- _What needs to be done_
Copy out the rows from the beginning up to and including the line containing "at that location.", leaving out the pictures.

- _Excerpted records_
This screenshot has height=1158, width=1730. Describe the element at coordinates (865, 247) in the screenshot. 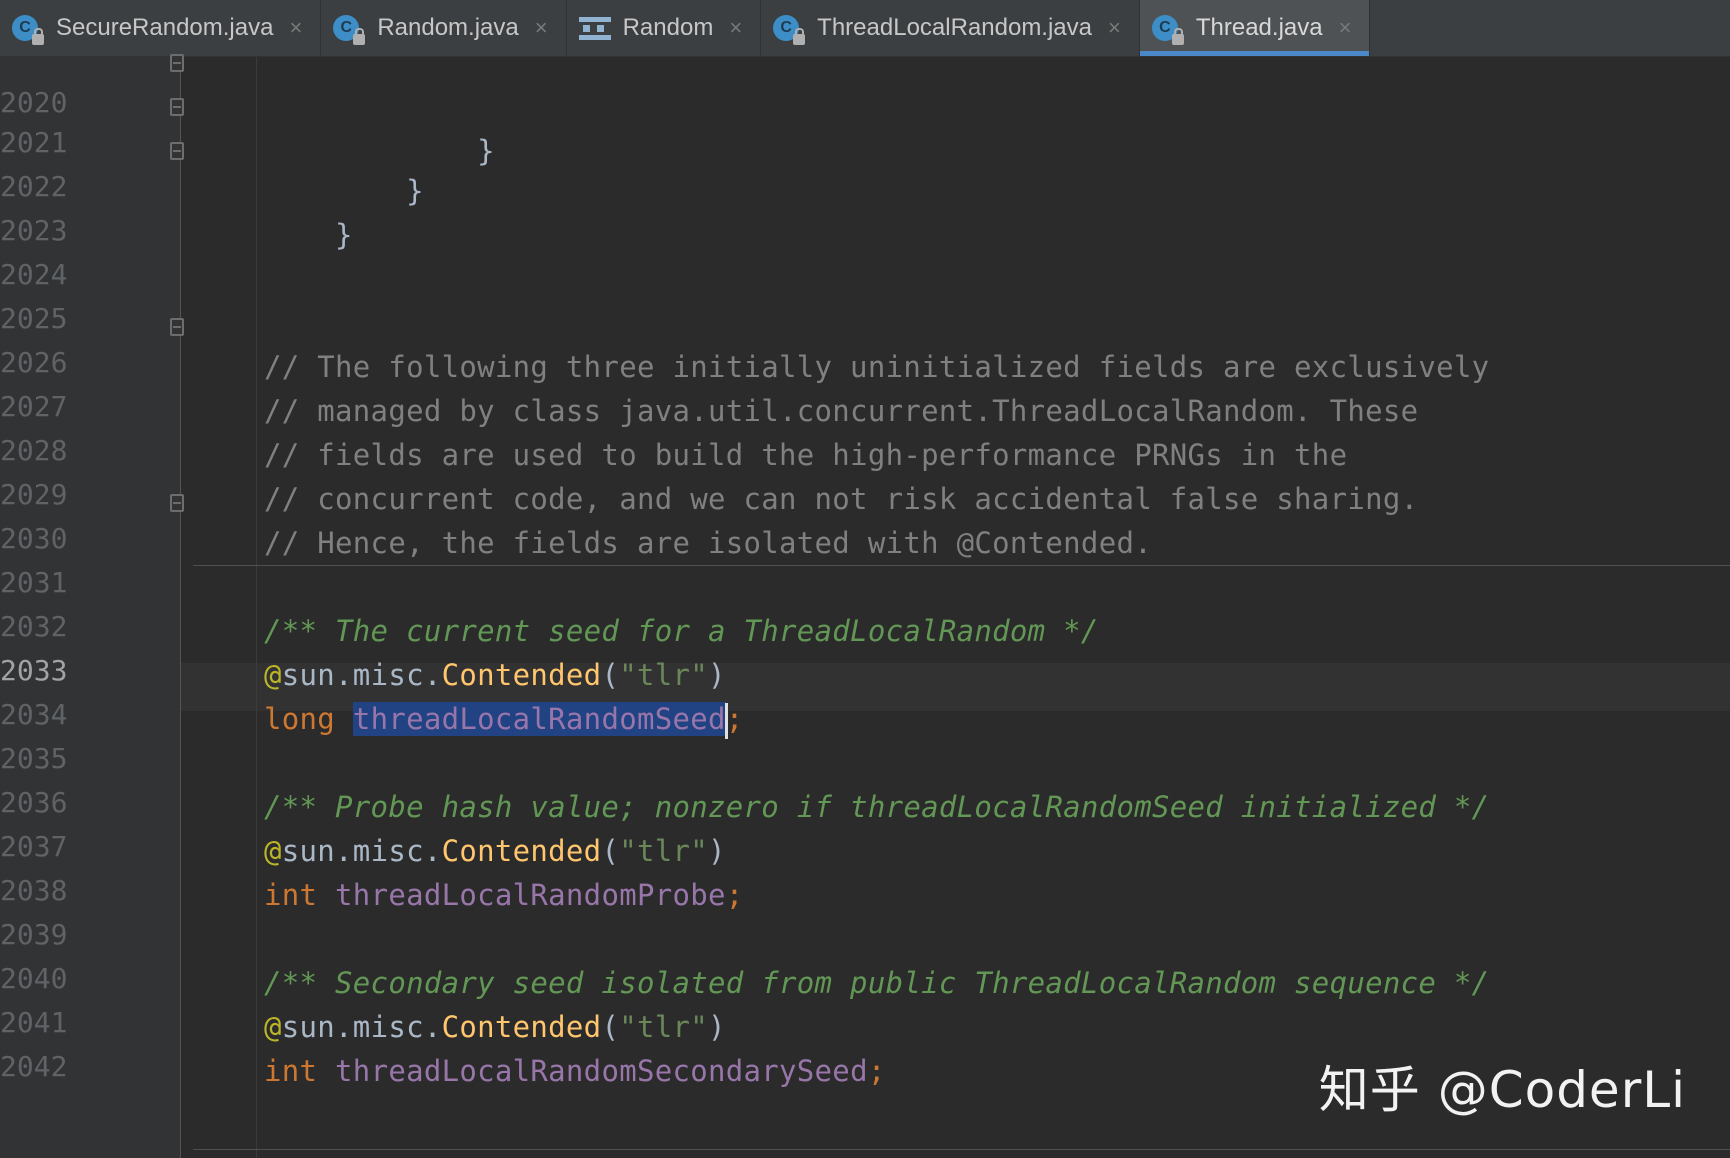

I see `code-line: 2024` at that location.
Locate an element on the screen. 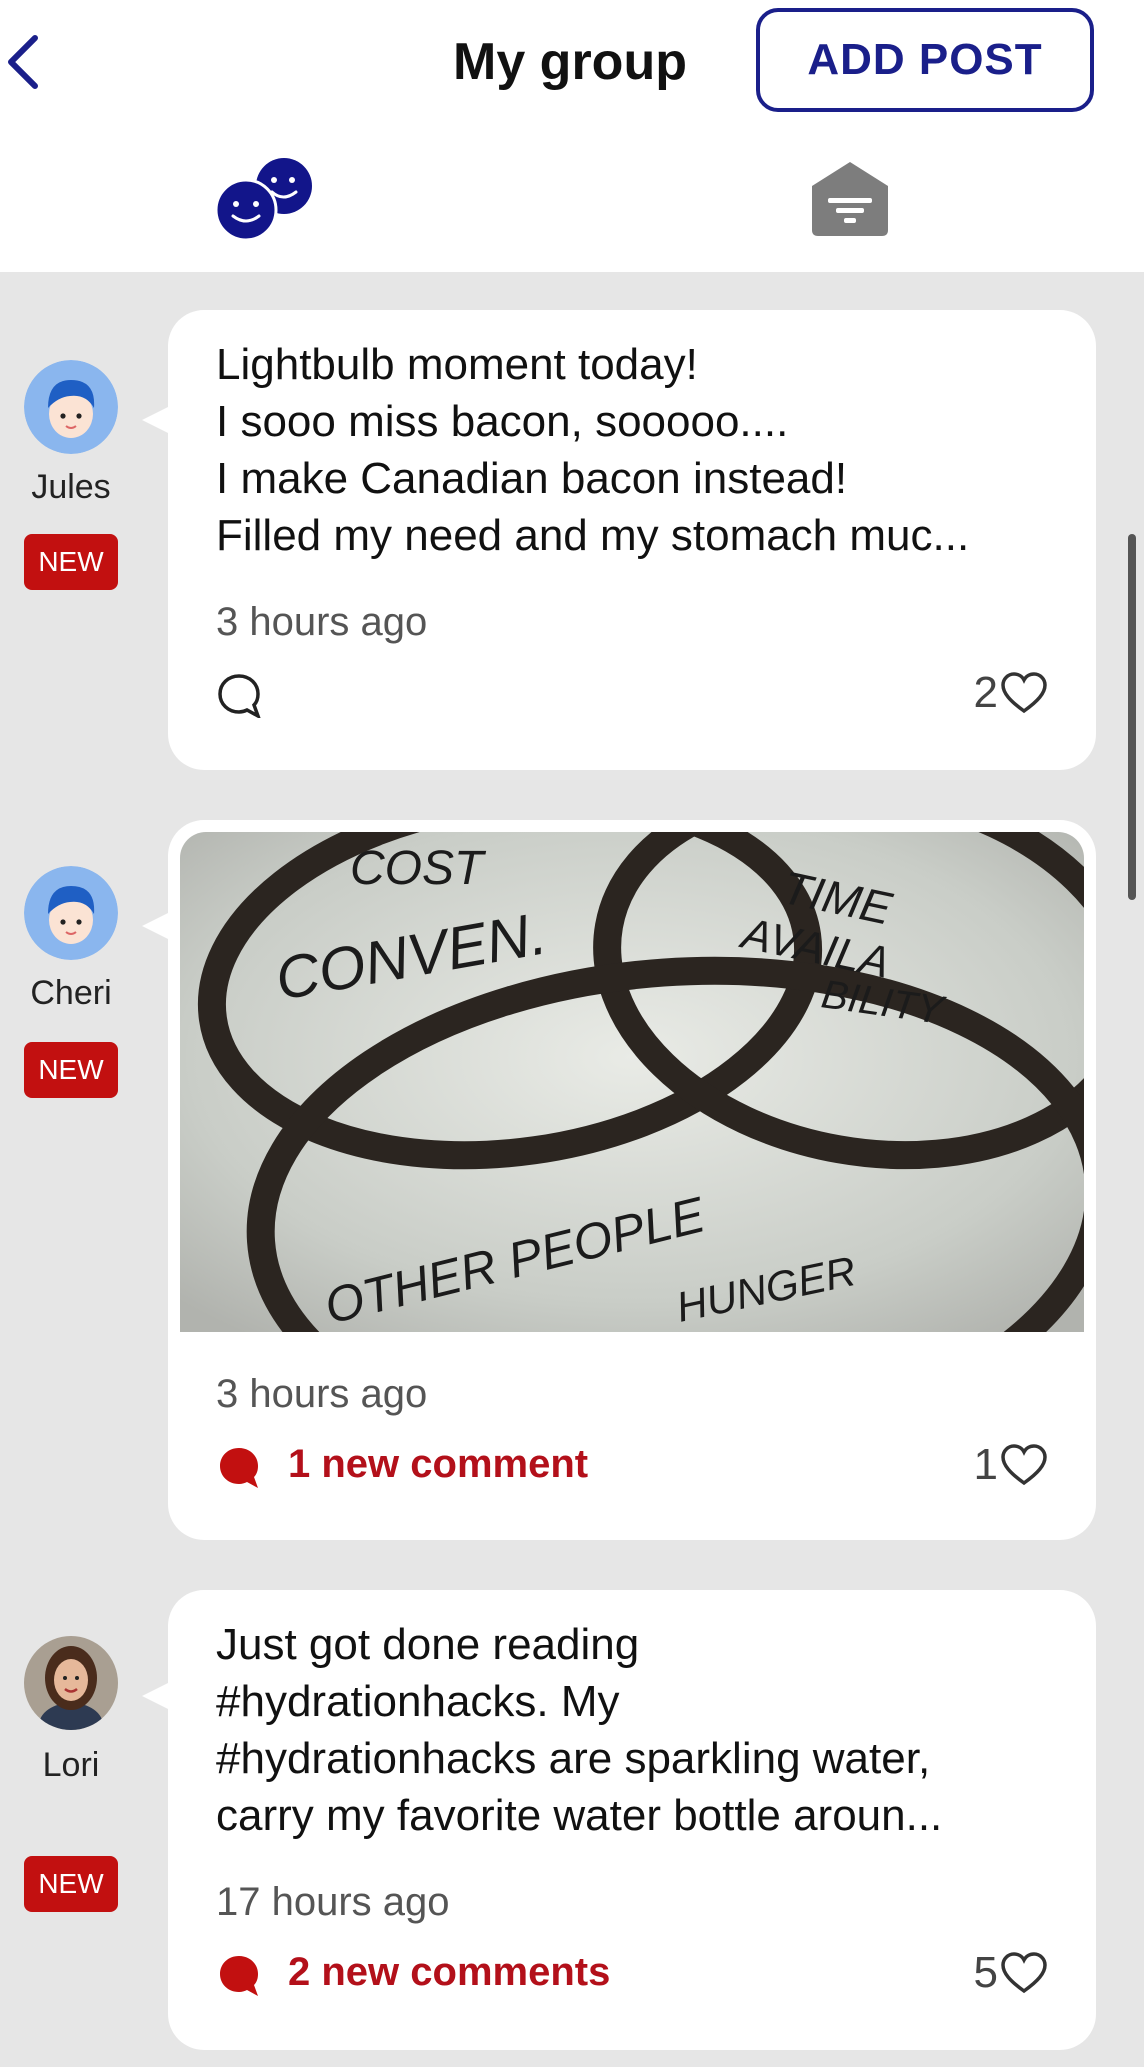 This screenshot has height=2067, width=1144. like-button: 5 is located at coordinates (1011, 1973).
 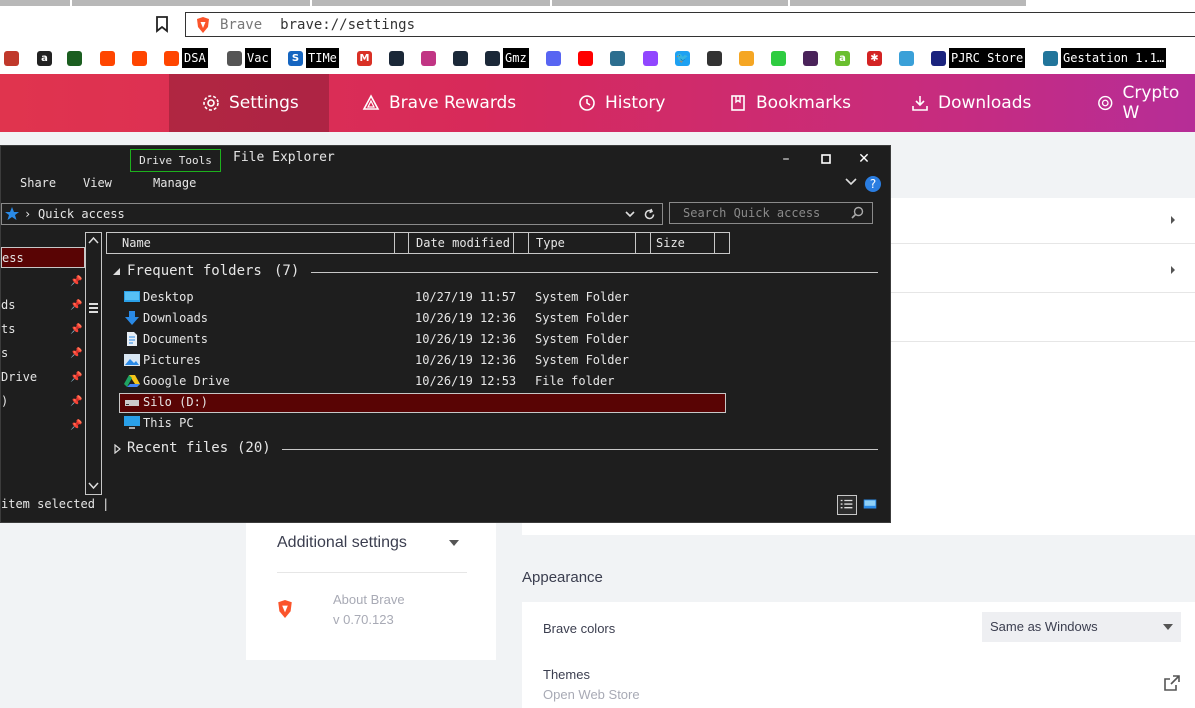 What do you see at coordinates (550, 243) in the screenshot?
I see `column-type: Type` at bounding box center [550, 243].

- _Answer to the problem_
This screenshot has height=1158, width=1730. Describe the element at coordinates (865, 247) in the screenshot. 

I see `code-line: 2024` at that location.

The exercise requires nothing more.